Awal bulan Juni, Menteri Luar Negeri China Wang Yi melakukan tur ke delapan negara di Pasifik, ditambah dengan telewicara bersama dua kepala negara lain. Hasilnya ialah hanya Kepulauan Solomon yang tetap mau melanjutkan pakta pertahanan. Sisa sembilan negara menolak bekerja di sektor pertahanan dengan China. Mereka memilih kemitraan di bidang perikanan, kelautan, dan investasi.
PM Sogavare ketika diprotes berjamaah mengenai pakta itu mengatakan bahwa negaranya memiliki hak untuk bekerja sama dengan pihak yang mereka mau. Ia menjabarkan, Kepulauan Solomon tidak pilih kasih. Mereka bebas bermitra dengan setiap pihak yang menawarkan keuntungan. China salah satunya, Australia juga, demikian pula dengan negara-negara lain yang berminat berjabat tangan dengan Honiara.
Dilansir dari surat kabar nasional China, Global Times, kerja sama dengan negara-negara Pasifik penting bagi China. Presiden China sekaligus Sekretaris Partai Komunis China Xi Jinping menginginkan militer China bisa bebas beredar di dunia untuk mengawal kapal-kapal niaga yang berlayar di zona ekonomi eksklusif maupun mengawal keamanan proyek-proyek strategis di mancanegara.
Saat ini, China sedang sibuk melakukan Insiatif Sabuk dan Rel di (BRI) Asia dan Afrika. Khusus proyek BRI Jalur Sutera saja melintasi 66 negara sehingga kelancarannya merupakan prioritas.
Sementara di Kepulauan Pasifik, China memiliki beberapa proyek raksasa. Misalnya adalah pembangunan stadion olahraga paling mewah di Kepulauan Pasifik yang akan segera diresmikan untuk Pacific Games 2023. Ada pula kerja sama di sektor pertanian untuk menanam padi dan pakan ternak varietas unggul.
“Patut dipahami bahwa berbagai pakta pertahanan ini merupakan landasan legal China untuk bisa terlibat dalam isu dalam negeri negara-negara lain. Tidak secara kasatmata, tetapi melalui berbagai pengaruh yang bisa menggiring pemerintah lokal,” kata Wu Qiang, pengamat politik independen di Beijing saat berbicara dengan media ABC Australia.
Oleh sebab itu, Australia tidak tinggal diam. Surat kabar Solomon Times melaporkan, pada hari Rabu (15/6/2022), Komisioner Tinggi Australia Lachlan Strahan berbicara dengan Sekretaris PM Sogavare, Jimmie Rodgers di Honiara. Australia mencanangkan proyek Program Infrastruktur Kepulauan Solomon (SIIP). Rencananya, program ini berlangsung selama sepuluh tahun dengan nilai total investasi 1,5 miliar dollar Solomon (Rp 2,67 triliun).
“Australia berjanji akan membangun dalam waktu cepat, tetapi tanpa mengorbankan mutu bahan maupun pengerjaan infrastrukturnya,” tutur Strahan.
SIIP tidak berminat membangun megaproyek, melainkan fokus pada sarana-sarana umum yang bisa menyejahterakan masyarakat Kepulauan Solomon.

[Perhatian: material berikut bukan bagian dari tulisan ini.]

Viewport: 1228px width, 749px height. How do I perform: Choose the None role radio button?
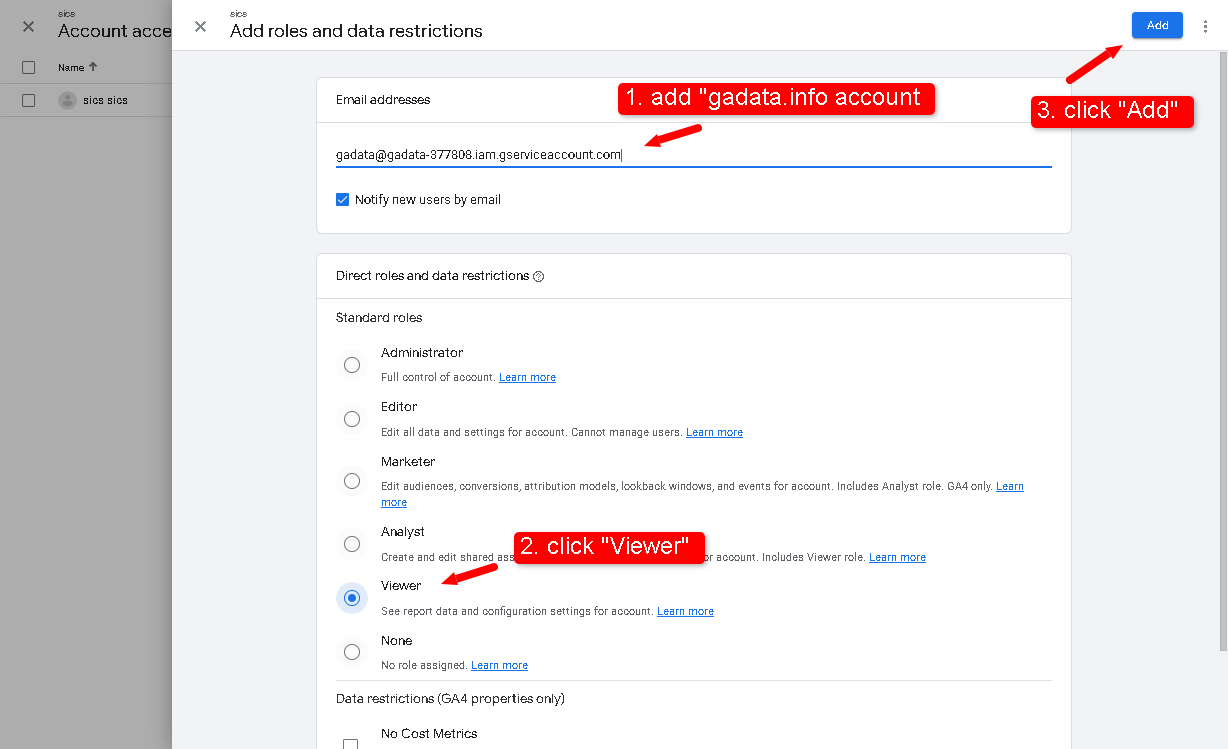[352, 652]
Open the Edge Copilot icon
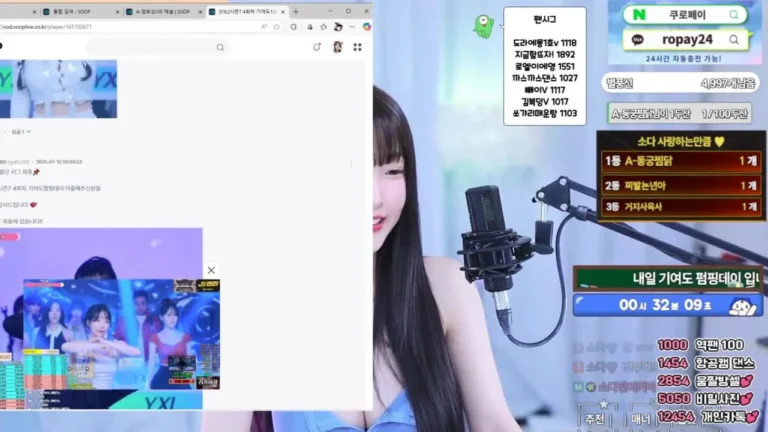The width and height of the screenshot is (768, 432). [x=366, y=27]
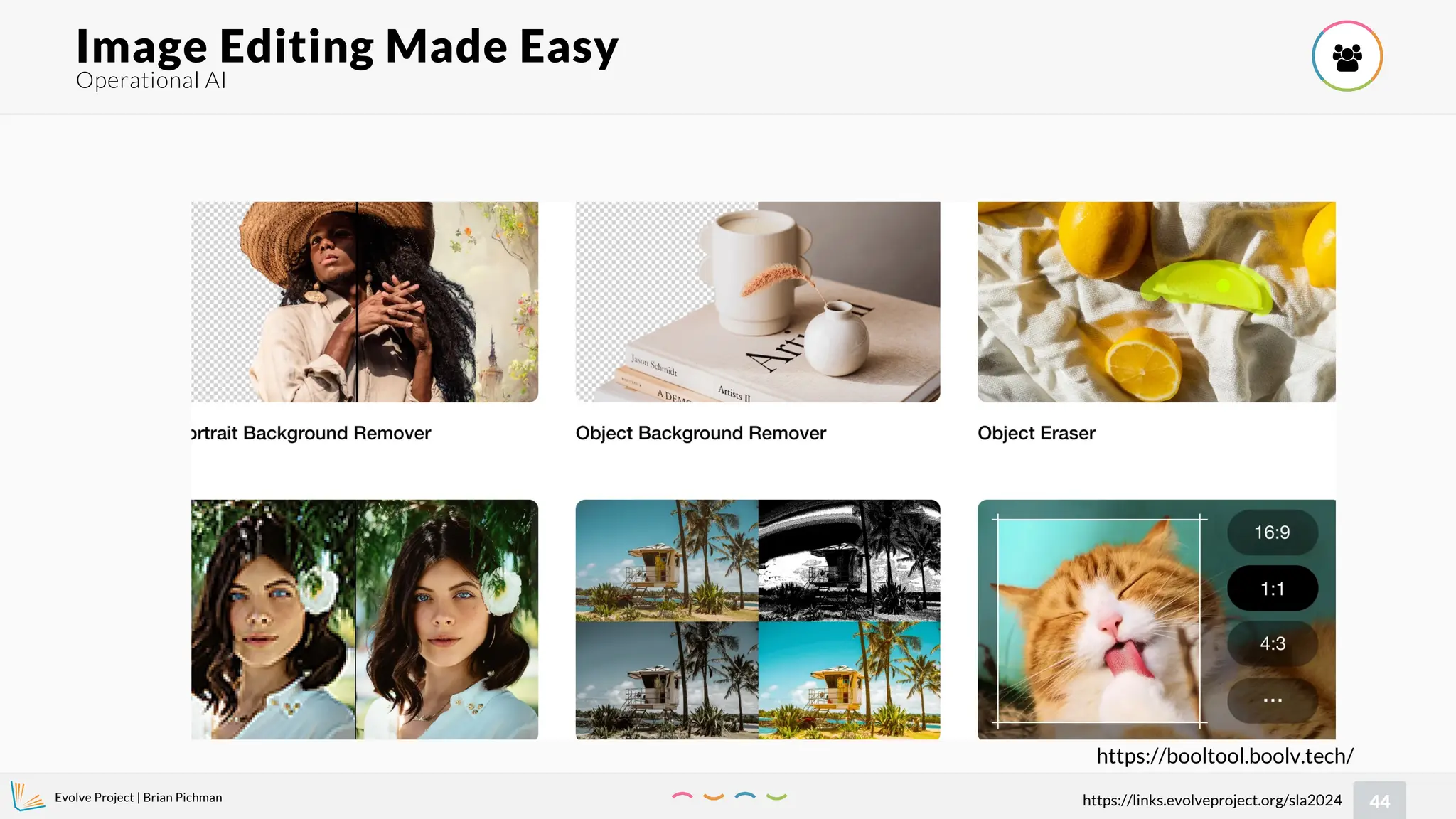Click the Object Eraser label
The image size is (1456, 819).
tap(1037, 433)
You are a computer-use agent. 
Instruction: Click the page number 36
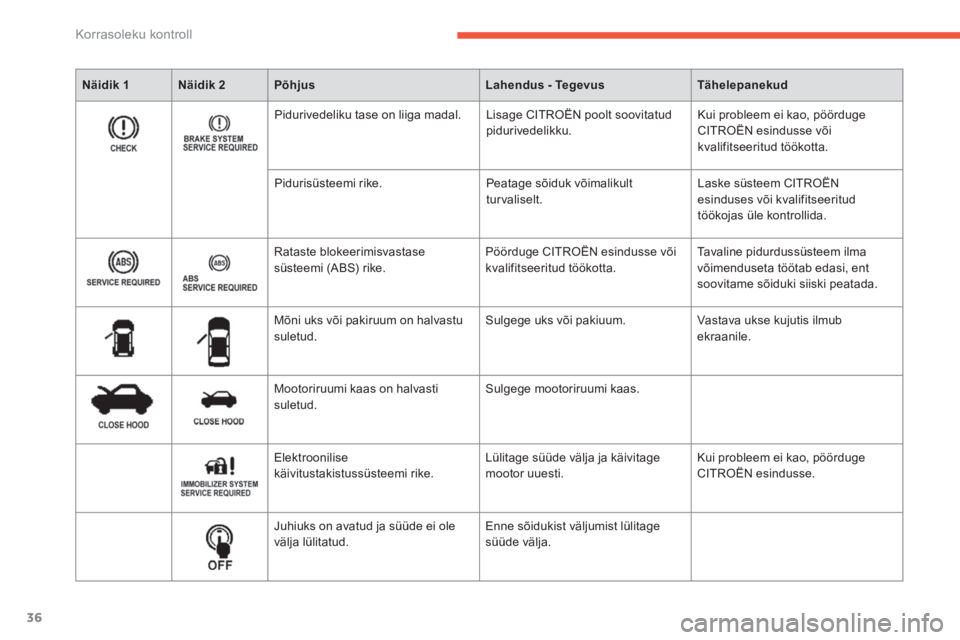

Beberapa di antaranya seperti akses air bersih, sanitasi, jalur transportasi, kelistrikan, dan teknologi pintar. Ini bisa dikaitkan dengan pemajuan ekonomi.
Sementara itu, pada hari Kamis (16/6/2022), Menteri Luar negeri Australia Penny Wong terbang ke Honiara, ibukota Kepulauan Solomon. Ia membawa misi diplomasi berbasis penanganan krisis iklim. Pemerintah Australia saat ini yang dipimpin oleh Perdana Menteri Anthony Albanese dari Partai Buruh mengusung isu perubahan iklim dalam diplomasinya.

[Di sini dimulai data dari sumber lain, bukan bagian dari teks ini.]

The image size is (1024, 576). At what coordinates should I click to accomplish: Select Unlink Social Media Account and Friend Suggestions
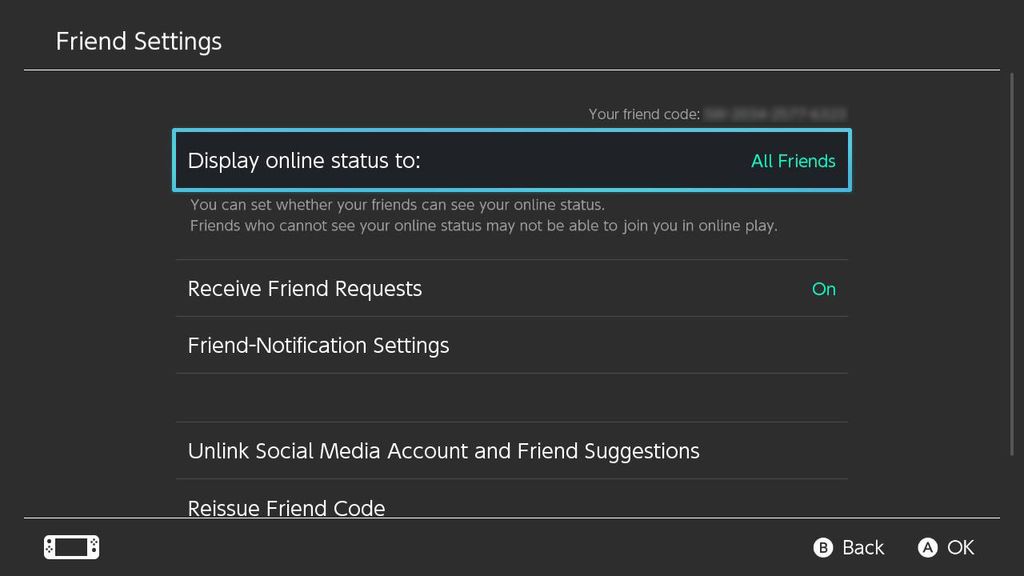click(443, 451)
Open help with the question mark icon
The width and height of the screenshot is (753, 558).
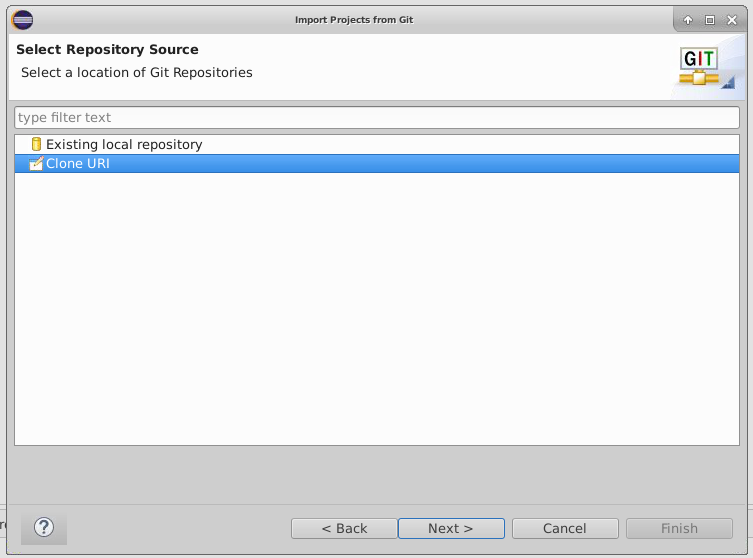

Pijakan misi Wong itu ini ialah pidato Menteri Pertahanan Fiji Inia Seruiratu di di forum Dialog Shangri-La di Singapura pekan lalu. Fiji, menurut Seruiratu, adalah negara di Pasifik dan tetangga Kepulauan Solomon.

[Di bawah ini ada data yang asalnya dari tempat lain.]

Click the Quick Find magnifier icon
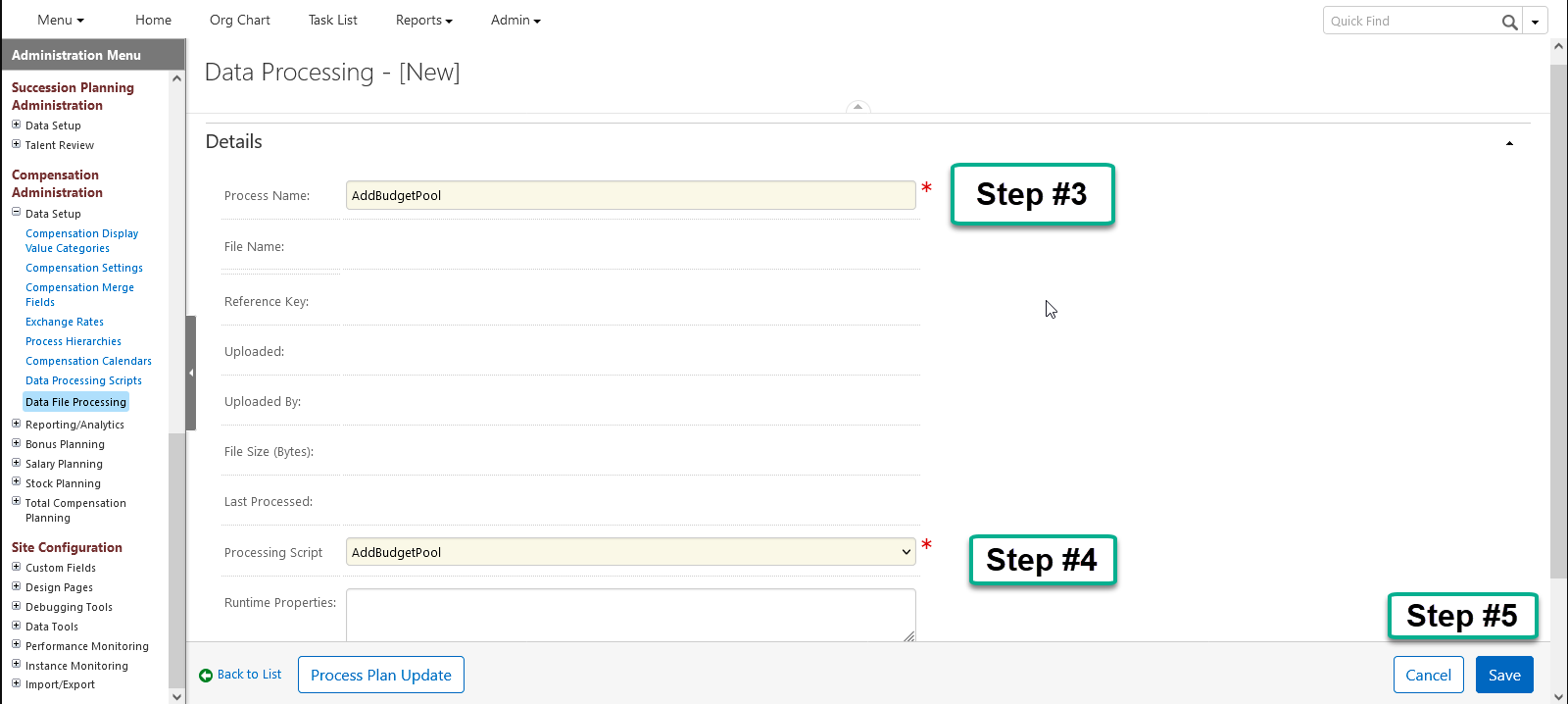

“Di Pasifik, kami tidak butuh pesawat tempur dan senapan canggih. Masalah pertahanan kami adalah terancamnya keberlanjutan umat manusia akibat perubahan iklim. Jika tidak bisa hidup lagi, percuma punya alutsista,” kata Seruiratu.
Makalah ilmiah karya Simon Albert et al yang terbit di jurnal Environmental Research Letter tahun 2016, menjelaskan bahwa lima pulau di Kepulauan Solomon sudah tenggelam. Selain masyarakat sejumlah kampung yang kehilangan tempat tinggal, vegetasi berumur hingga 300 tahun turut raib ditelan air.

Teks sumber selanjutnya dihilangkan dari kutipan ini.